(Source data)

□ □ □ □ □

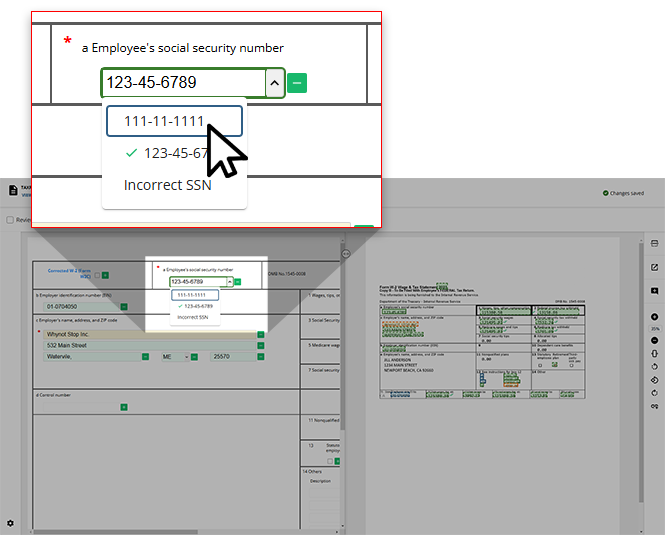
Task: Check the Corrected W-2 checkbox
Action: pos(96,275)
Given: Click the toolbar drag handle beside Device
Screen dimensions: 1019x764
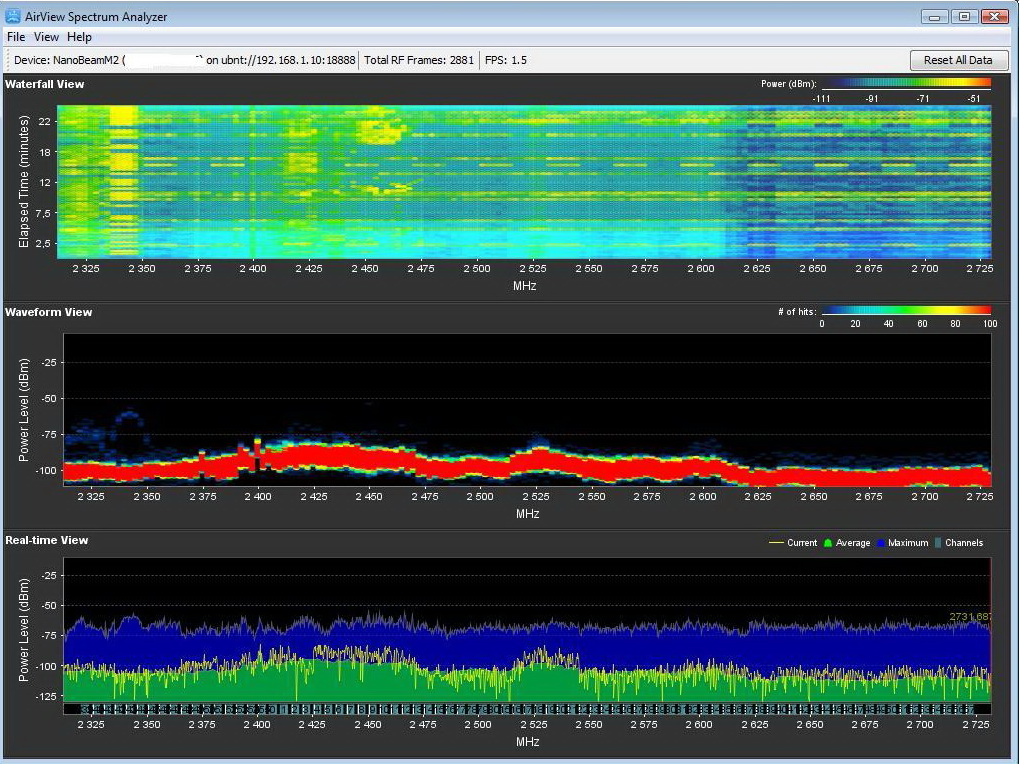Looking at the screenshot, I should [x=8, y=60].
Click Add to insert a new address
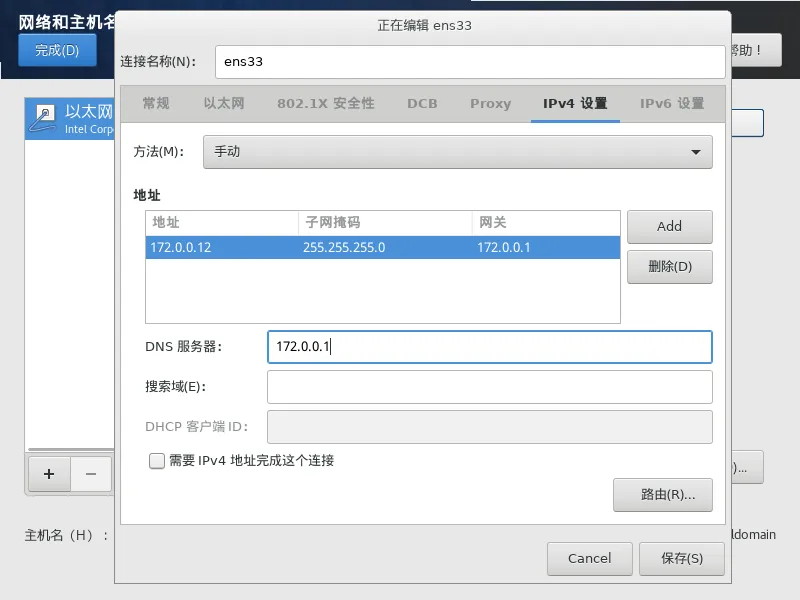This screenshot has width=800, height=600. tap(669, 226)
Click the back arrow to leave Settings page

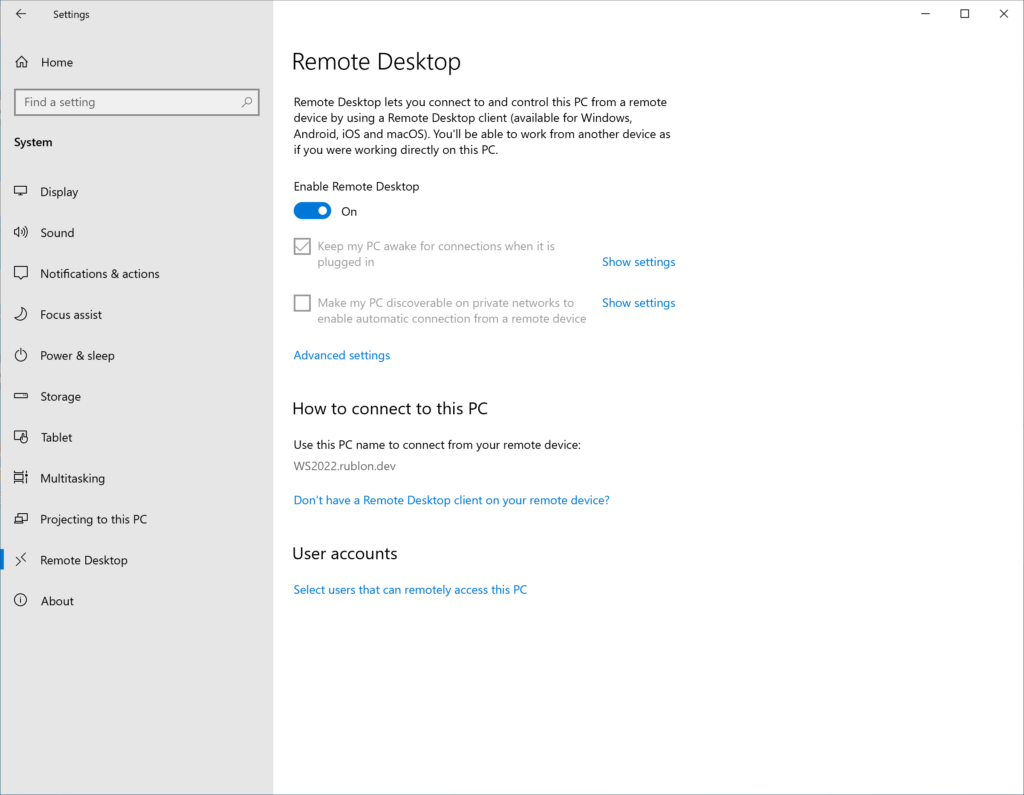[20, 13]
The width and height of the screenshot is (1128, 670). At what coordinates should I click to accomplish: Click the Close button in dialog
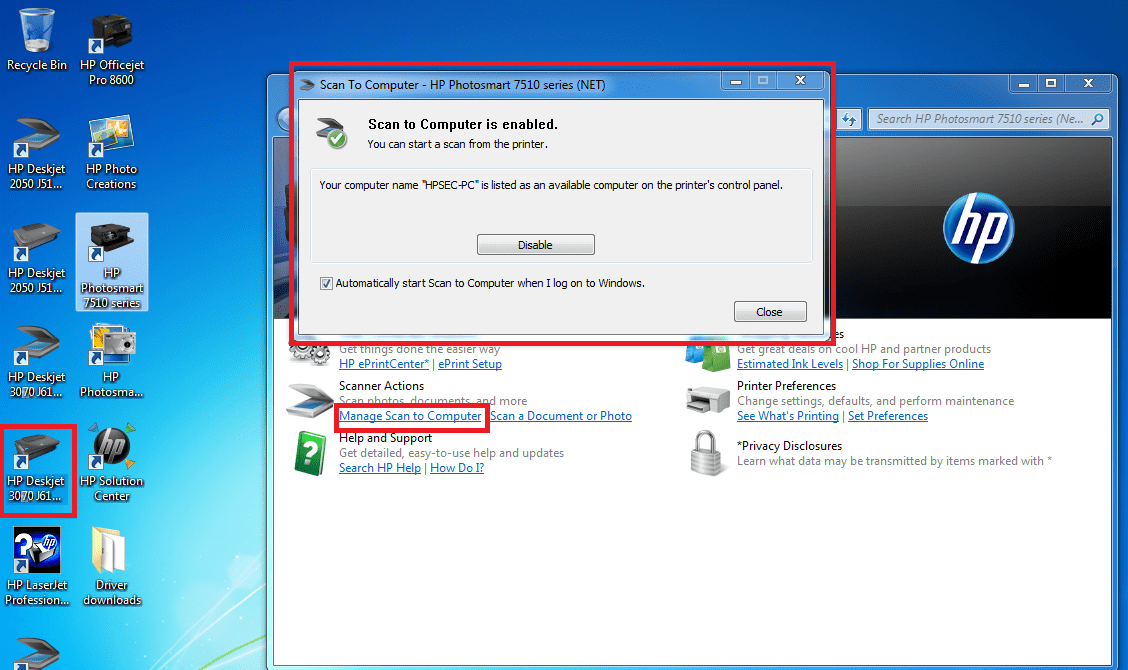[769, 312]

□ □ □ □ □

▶ **Directions**
Please lay out everything from the line containing "Click Add to insert a new address" down to the end of the data as a two-column CSV with columns "text" and "answer", one row per text-and-answer pair, each value in a single quoted field with line breaks turned into spaces. Leave the pictures out.

▶ **Solved problem**
text,answer
"Click Add to insert a new address","This screenshot has width=800, height=600. tap(669, 226)"
"Click the back arrow to leave Settings page","[20, 13]"
"The width and height of the screenshot is (1128, 670). At what coordinates should I click to accomplish: Click the Close button in dialog","[769, 312]"